→ Provided entries:

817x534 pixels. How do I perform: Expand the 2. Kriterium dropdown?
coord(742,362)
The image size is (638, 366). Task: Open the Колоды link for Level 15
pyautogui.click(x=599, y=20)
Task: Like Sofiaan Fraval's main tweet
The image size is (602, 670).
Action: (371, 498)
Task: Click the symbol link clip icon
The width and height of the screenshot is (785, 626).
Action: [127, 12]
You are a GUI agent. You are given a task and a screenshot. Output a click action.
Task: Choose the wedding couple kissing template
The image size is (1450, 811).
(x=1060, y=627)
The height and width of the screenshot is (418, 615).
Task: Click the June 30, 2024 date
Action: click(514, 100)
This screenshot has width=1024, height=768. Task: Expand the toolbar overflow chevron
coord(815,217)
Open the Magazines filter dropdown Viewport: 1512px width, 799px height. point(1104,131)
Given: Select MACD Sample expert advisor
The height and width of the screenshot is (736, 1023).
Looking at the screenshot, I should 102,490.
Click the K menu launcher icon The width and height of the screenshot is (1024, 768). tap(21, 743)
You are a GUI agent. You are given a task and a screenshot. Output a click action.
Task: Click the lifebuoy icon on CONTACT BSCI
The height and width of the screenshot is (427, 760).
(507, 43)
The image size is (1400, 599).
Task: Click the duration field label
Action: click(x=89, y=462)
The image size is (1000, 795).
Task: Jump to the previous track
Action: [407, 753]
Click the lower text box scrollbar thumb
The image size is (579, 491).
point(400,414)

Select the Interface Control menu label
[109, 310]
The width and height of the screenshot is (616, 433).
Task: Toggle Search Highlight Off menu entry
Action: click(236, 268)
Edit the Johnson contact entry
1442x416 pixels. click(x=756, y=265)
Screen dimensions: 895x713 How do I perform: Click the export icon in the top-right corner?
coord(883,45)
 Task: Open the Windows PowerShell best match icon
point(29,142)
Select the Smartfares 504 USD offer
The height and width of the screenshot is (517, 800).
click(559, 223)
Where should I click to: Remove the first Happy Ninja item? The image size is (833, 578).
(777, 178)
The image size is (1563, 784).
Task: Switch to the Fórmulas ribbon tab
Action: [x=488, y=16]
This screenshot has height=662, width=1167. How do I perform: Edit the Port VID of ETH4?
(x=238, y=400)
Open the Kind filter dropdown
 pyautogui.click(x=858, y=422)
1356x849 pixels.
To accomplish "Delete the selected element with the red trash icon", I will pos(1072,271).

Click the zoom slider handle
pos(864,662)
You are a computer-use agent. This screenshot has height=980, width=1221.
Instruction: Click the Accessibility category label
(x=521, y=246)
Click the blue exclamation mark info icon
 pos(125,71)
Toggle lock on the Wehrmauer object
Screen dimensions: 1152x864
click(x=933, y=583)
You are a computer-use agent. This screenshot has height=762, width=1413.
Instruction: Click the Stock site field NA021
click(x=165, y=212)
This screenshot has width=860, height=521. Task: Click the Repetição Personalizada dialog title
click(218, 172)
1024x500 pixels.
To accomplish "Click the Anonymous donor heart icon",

→ Instructions for the task:
Reproduce the full listing above, character for character.

→ Output below:
817x534 pixels. How do I perform: Expand the 2. Kriterium dropdown?
coord(742,362)
The image size is (638, 366). Task: Open the Колоды link for Level 15
pyautogui.click(x=599, y=20)
Task: Like Sofiaan Fraval's main tweet
The image size is (602, 670).
Action: (371, 498)
Task: Click the symbol link clip icon
The width and height of the screenshot is (785, 626).
Action: [127, 12]
You are a GUI agent. You are given a task and a screenshot. Output a click action.
Task: Choose the wedding couple kissing template
The image size is (1450, 811).
(x=1060, y=627)
The height and width of the screenshot is (418, 615).
Task: Click the June 30, 2024 date
Action: click(514, 100)
This screenshot has width=1024, height=768. Task: Expand the toolbar overflow chevron
coord(815,217)
Open the Magazines filter dropdown Viewport: 1512px width, 799px height. point(1104,131)
Given: Select MACD Sample expert advisor
The height and width of the screenshot is (736, 1023).
Looking at the screenshot, I should 102,490.
Click the K menu launcher icon The width and height of the screenshot is (1024, 768). tap(21, 743)
You are a GUI agent. You are given a task and a screenshot. Output a click action.
Task: Click the lifebuoy icon on CONTACT BSCI
The height and width of the screenshot is (427, 760).
(507, 43)
The image size is (1400, 599).
Task: Click the duration field label
Action: click(x=89, y=462)
The image size is (1000, 795).
Task: Jump to the previous track
Action: [407, 753]
Click the lower text box scrollbar thumb
The image size is (579, 491).
point(400,414)

Select the Interface Control menu label
[109, 310]
The width and height of the screenshot is (616, 433).
Task: Toggle Search Highlight Off menu entry
Action: click(236, 268)
Edit the Johnson contact entry
1442x416 pixels. click(x=756, y=265)
Screen dimensions: 895x713 How do I perform: Click the export icon in the top-right corner?
coord(883,45)
 Task: Open the Windows PowerShell best match icon
point(29,142)
Select the Smartfares 504 USD offer
The height and width of the screenshot is (517, 800).
click(559, 223)
Where should I click to: Remove the first Happy Ninja item? The image size is (833, 578).
(777, 178)
The image size is (1563, 784).
Task: Switch to the Fórmulas ribbon tab
Action: [x=488, y=16]
This screenshot has height=662, width=1167. How do I perform: Edit the Port VID of ETH4?
(x=238, y=400)
Open the Kind filter dropdown
 pyautogui.click(x=858, y=422)
1356x849 pixels.
To accomplish "Delete the selected element with the red trash icon", I will pos(1072,271).

Click the zoom slider handle
pos(864,662)
You are a computer-use agent. This screenshot has height=980, width=1221.
Instruction: Click the Accessibility category label
(x=521, y=246)
Click the blue exclamation mark info icon
 pos(125,71)
Toggle lock on the Wehrmauer object
Screen dimensions: 1152x864
click(x=933, y=583)
You are a computer-use agent. This screenshot has height=762, width=1413.
Instruction: Click the Stock site field NA021
click(x=165, y=212)
This screenshot has width=860, height=521. Task: Click the Repetição Personalizada dialog title
click(218, 172)
1024x500 pixels.
To accomplish "Click the Anonymous donor heart icon",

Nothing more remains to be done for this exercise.